Rewrite the lines of the records from the one containing "Expand the address bar history dropdown arrow" through the end of the records, inclusive, swapping "Brightness" for "Contrast" and keeping everything else unchanged; omit the pictures.

— begin —

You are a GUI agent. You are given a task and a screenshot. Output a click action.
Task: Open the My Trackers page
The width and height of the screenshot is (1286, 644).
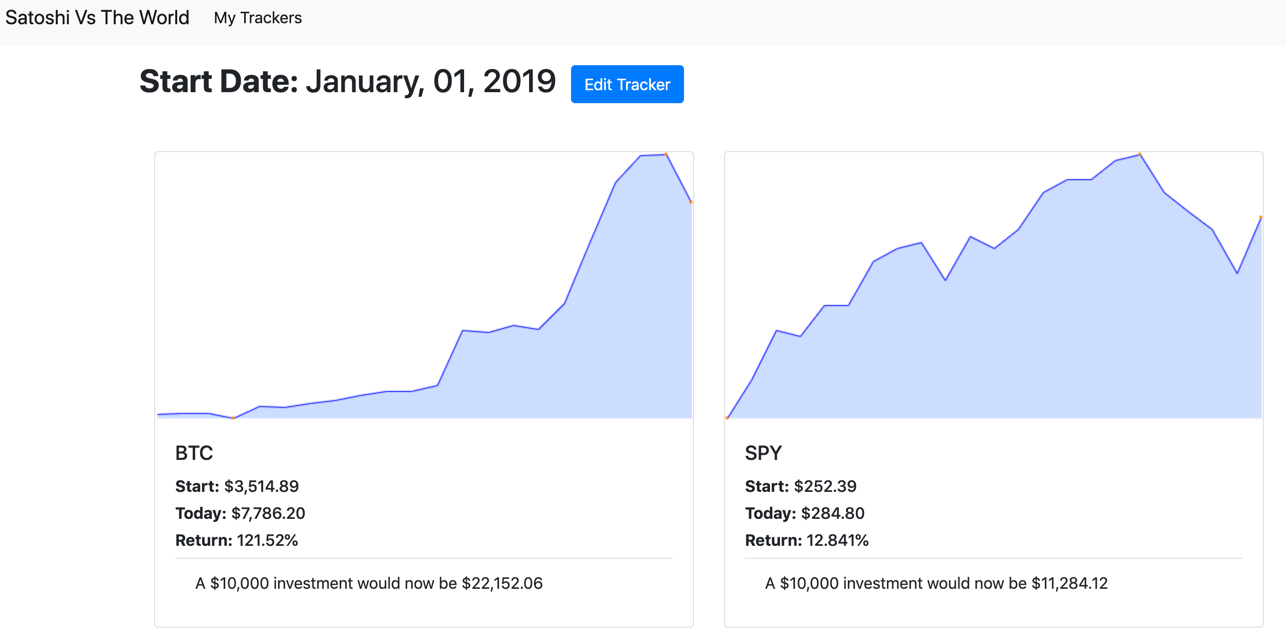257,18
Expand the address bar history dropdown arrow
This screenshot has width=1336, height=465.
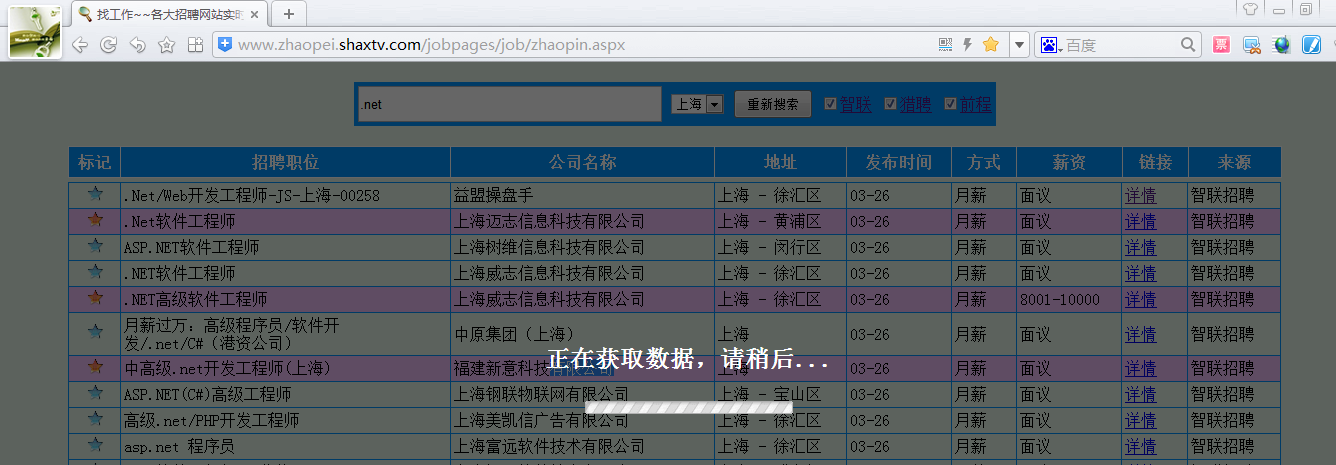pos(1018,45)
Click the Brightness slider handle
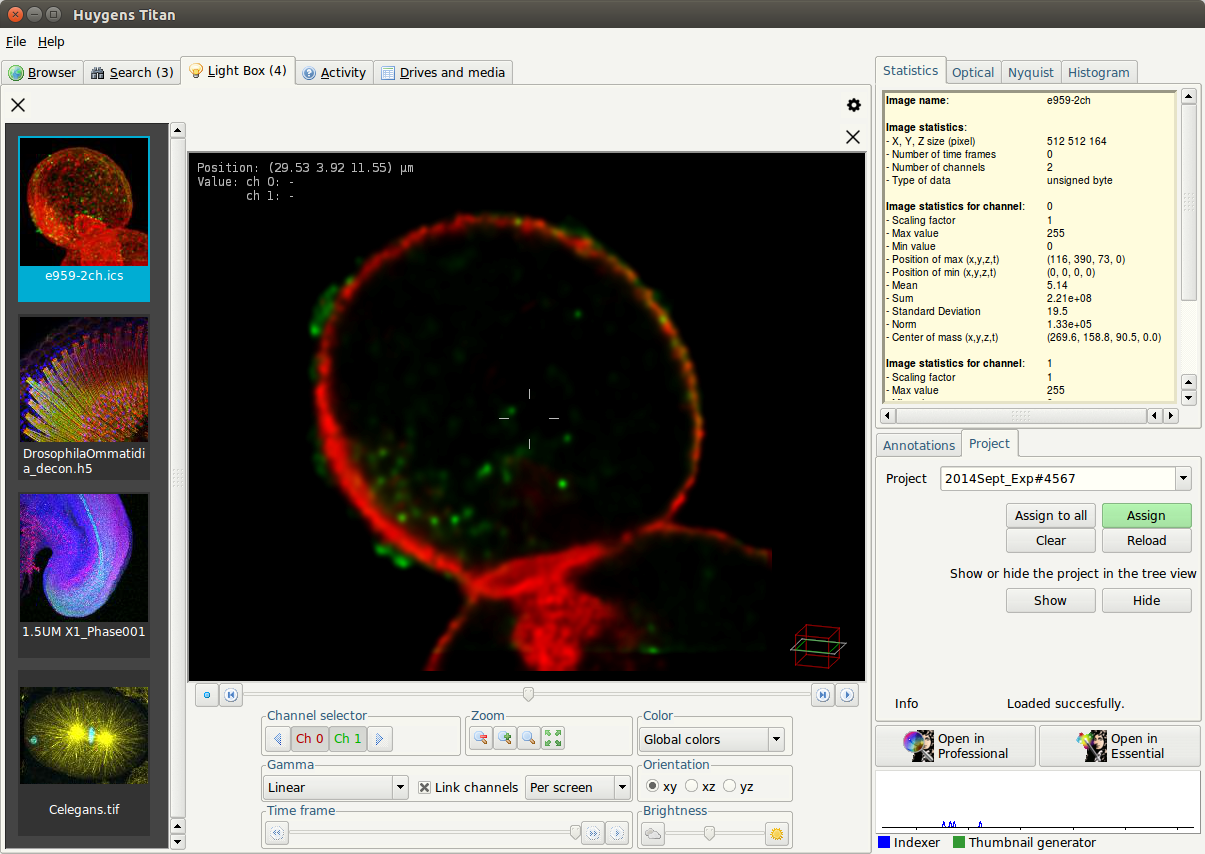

— end —

TASK RESPONSE:
Expand the address bar history dropdown arrow
This screenshot has width=1336, height=465.
pos(1018,45)
Click the Contrast slider handle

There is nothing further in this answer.